Avant le 1er janvier 2016, la Code de l'urbanisme distinguait 9 destinations (ancien art. R.* 123-9 du code de l'urbanisme) : 
  1. Habitation ;
  2. Hébergement hôtelier ;
  3. Bureaux ;
  4. Commerce ;
  5. Artisanat ;
  6. Industrie ;
  7. Exploitation agricole ou forestière ;
  8. Entrepôt ;
  9. Constructions et installations nécessaires aux services publics ou d'intérêt collectif.
Le passage d'une destination à l'autre était soumis à déclaration préalable lorsqu'il ne s'accompagnait d'aucuns travaux, ou à permis de construire en cas de modification de la structure porteuse, de modification de la façade ou d'autres travaux eux-mêmes soumis à permis de construire.

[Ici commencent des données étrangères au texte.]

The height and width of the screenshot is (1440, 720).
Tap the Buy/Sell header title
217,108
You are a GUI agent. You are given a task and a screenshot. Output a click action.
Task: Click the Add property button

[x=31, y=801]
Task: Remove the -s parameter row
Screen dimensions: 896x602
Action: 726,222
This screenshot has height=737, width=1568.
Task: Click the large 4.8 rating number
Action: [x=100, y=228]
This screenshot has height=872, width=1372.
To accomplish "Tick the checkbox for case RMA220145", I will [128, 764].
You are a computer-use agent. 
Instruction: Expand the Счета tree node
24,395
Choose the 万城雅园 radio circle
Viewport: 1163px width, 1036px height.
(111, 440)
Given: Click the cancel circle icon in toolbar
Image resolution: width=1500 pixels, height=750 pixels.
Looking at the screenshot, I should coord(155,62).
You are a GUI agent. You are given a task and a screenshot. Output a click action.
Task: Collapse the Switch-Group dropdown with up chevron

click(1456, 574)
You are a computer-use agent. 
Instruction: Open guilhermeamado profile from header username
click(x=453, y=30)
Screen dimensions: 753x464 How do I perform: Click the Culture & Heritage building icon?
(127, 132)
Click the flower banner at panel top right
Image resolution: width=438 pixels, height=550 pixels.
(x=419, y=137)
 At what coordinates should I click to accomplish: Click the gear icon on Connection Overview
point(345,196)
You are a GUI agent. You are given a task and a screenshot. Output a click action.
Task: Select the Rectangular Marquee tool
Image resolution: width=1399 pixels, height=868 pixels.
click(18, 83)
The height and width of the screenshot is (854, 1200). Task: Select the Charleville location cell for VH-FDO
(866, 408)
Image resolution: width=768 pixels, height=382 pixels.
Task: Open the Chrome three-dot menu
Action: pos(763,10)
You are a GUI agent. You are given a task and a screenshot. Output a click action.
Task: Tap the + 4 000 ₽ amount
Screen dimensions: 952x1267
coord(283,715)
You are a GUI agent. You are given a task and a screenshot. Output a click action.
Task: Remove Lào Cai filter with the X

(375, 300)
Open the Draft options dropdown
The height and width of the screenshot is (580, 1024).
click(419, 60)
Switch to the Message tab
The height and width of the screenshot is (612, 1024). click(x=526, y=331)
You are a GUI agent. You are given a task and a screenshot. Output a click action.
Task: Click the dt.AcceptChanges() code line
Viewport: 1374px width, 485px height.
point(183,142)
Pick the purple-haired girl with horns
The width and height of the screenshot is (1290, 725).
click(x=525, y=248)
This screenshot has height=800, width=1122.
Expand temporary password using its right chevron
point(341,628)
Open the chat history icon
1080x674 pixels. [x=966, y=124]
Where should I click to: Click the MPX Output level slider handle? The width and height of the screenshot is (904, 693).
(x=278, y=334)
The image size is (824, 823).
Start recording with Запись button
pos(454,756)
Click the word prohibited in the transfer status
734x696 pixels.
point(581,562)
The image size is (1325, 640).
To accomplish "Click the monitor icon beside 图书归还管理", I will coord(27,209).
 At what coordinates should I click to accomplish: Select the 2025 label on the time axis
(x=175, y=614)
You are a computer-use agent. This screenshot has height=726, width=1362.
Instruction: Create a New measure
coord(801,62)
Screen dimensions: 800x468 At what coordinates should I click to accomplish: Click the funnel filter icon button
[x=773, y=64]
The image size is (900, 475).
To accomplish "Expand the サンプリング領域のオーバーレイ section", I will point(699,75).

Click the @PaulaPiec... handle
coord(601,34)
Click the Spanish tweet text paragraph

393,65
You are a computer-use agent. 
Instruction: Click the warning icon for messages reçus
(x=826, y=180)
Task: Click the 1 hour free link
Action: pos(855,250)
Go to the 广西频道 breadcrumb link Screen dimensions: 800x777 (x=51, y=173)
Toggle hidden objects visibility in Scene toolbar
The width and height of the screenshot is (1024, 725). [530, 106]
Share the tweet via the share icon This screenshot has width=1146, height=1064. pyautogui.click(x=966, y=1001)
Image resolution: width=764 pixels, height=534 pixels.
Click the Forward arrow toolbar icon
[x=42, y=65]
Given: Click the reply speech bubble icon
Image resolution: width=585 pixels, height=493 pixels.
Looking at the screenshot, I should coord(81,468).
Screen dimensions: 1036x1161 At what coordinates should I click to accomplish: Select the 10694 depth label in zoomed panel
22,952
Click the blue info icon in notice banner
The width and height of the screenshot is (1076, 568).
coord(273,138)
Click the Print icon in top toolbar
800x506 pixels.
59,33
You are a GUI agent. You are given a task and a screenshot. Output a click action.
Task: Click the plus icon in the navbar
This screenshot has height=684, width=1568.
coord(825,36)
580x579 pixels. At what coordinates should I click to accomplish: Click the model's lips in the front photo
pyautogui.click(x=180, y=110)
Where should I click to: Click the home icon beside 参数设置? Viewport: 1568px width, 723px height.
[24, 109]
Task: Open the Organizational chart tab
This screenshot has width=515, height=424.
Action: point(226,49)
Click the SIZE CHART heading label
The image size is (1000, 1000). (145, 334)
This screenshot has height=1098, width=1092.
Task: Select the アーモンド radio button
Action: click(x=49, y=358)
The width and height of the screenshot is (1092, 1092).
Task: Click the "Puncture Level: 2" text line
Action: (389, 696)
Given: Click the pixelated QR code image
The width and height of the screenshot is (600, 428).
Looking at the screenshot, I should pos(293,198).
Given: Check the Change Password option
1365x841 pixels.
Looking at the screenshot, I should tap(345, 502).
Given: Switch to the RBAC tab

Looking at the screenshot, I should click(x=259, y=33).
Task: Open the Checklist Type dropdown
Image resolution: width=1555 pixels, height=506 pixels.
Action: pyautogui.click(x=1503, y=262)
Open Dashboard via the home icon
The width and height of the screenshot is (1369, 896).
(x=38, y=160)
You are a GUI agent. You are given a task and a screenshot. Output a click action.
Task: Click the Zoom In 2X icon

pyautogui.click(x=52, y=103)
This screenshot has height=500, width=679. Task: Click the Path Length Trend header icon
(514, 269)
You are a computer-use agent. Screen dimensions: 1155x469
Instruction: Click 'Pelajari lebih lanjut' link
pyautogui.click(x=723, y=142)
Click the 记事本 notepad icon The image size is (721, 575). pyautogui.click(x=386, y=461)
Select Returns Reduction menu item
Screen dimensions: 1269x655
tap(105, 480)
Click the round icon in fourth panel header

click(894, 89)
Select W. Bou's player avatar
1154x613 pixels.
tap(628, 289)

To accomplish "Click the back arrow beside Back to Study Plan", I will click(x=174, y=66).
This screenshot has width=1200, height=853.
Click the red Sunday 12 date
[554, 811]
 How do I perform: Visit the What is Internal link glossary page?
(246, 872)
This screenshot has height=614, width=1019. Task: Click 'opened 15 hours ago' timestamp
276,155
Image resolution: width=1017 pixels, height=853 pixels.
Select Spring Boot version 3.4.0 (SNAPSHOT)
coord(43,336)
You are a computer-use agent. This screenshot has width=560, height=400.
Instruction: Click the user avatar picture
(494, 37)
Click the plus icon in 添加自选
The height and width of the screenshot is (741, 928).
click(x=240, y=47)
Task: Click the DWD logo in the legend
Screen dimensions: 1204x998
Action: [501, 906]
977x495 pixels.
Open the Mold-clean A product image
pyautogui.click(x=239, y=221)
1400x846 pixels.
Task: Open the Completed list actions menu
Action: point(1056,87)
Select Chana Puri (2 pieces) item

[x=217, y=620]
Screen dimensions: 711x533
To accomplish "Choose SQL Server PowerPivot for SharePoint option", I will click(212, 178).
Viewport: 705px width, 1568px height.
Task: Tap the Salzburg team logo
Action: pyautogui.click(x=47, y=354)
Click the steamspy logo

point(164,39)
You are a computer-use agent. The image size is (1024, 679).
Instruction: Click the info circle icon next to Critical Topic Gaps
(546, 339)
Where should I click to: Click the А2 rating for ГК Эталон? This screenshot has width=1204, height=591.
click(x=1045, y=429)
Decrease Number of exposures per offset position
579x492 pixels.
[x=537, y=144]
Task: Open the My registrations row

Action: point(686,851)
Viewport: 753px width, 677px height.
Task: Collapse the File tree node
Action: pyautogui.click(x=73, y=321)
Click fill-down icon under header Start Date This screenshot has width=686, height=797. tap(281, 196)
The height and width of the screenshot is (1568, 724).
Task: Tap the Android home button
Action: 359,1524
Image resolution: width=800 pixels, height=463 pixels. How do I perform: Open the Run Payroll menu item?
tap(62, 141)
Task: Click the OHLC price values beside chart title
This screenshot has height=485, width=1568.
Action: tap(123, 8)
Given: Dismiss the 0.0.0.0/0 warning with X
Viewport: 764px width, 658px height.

Le décret n° 2015-1783 du 28 décembre 2015 est venu modifier ces règles. Ce décret distingue désormais 5 destinations principales (art. R. 151-27 du code de l'urbanisme, dans sa rédaction issue du décret n° 2023-195 du 22 mars 2023) :

  1. Exploitation agricole et forestière ;
  2. Habitation ;
  3. Commerce et activités de service ;
  4. Équipements d'intérêt collectif et services publics ;
  5. Autres activités des secteurs primaire, secondaire ou tertiaire. 
Chaque destination est ensuite subdivisée en plusieurs sous-destinations (art. R. 151-28 du code de l'urbanisme). Par exemple, la destination « commerce et activités de service » recouvre les sous-destinations suivantes :

  • Artisanat ; 
  • Commerce de détail ; 
  • Restauration ; 
  • Commerce de gros ;
  • Activités de services où s'effectue l'accueil d'une clientèle ; 
  • Cinéma ; 
  • Hôtels ; 
  • Autres hébergements touristiques.
La réforme opérée en 2015 apporte une simplification en matière de contrôle administratif du changement de destination : le passage d'une sous-destination à une autre au sein de la même destination n'est plus soumis à aucune autorisation ou non-opposition d'urbanisme, lorsqu'il ne s'accompagne pas d'une modification de la structure porteuse ou la façade, ni d'autres travaux soumis à permis de construire. Dans le cas contraire, le changement de destination ou de sous-destination demeure soumis à permis de construire comme avant la réforme (art. R. * 421-14, c du code de l'urbanisme). En revanche, même en l'absence de travaux, le passage d'une destination à une autre demeure soumis à déclaration préalable (art. R. * 421-17, b du code de l'urbanisme).

Ainsi par exemple, le passage d'une activité commerciale à une activité libérale avec accueil de clientèle ne nécessite plus aucune autorisation lorsqu'il s'accompagne uniquement de travaux intérieurs non soumis à permis de construire.

Le décret du 28 décembre 2015 est entré en vigueur le 1er janvier 2016 (décret n° 2015-1783 du 28 déc. 2015, art. 11).

Le décret de 2015 prévoit cependant que les anciennes destinations « restent applicables aux plans locaux d'urbanisme dont l'élaboration, la révision, la modification ou la mise en compatibilité a été engagée avant le 1er janvier 2016. » (décret n° 2015-1783 du 28 déc. 2015, art. 12, VI).

L'administration en déduisait que les changements de destination demeurent régis par le droit antérieur tant que le plan local d'urbanisme (PLU) n'avait pas été modifié à compter du 1er janvier 2016.

La Conseil d’État a condamné cette interprétation : le rapport d'application des nouvelles destinations et sous-destinations concerne uniquement l'élaboration du PLU. Il ne concerne pas le contrôle administratif du changement de destination. Les règles nouvelles sont bien applicables à tous les changements de destination intervenus à compter du 1er janvier 2016, même si PLU n'a pas été modifié depuis cette date (CE, 7 juil. 2022, Ville de Paris, n° 454789).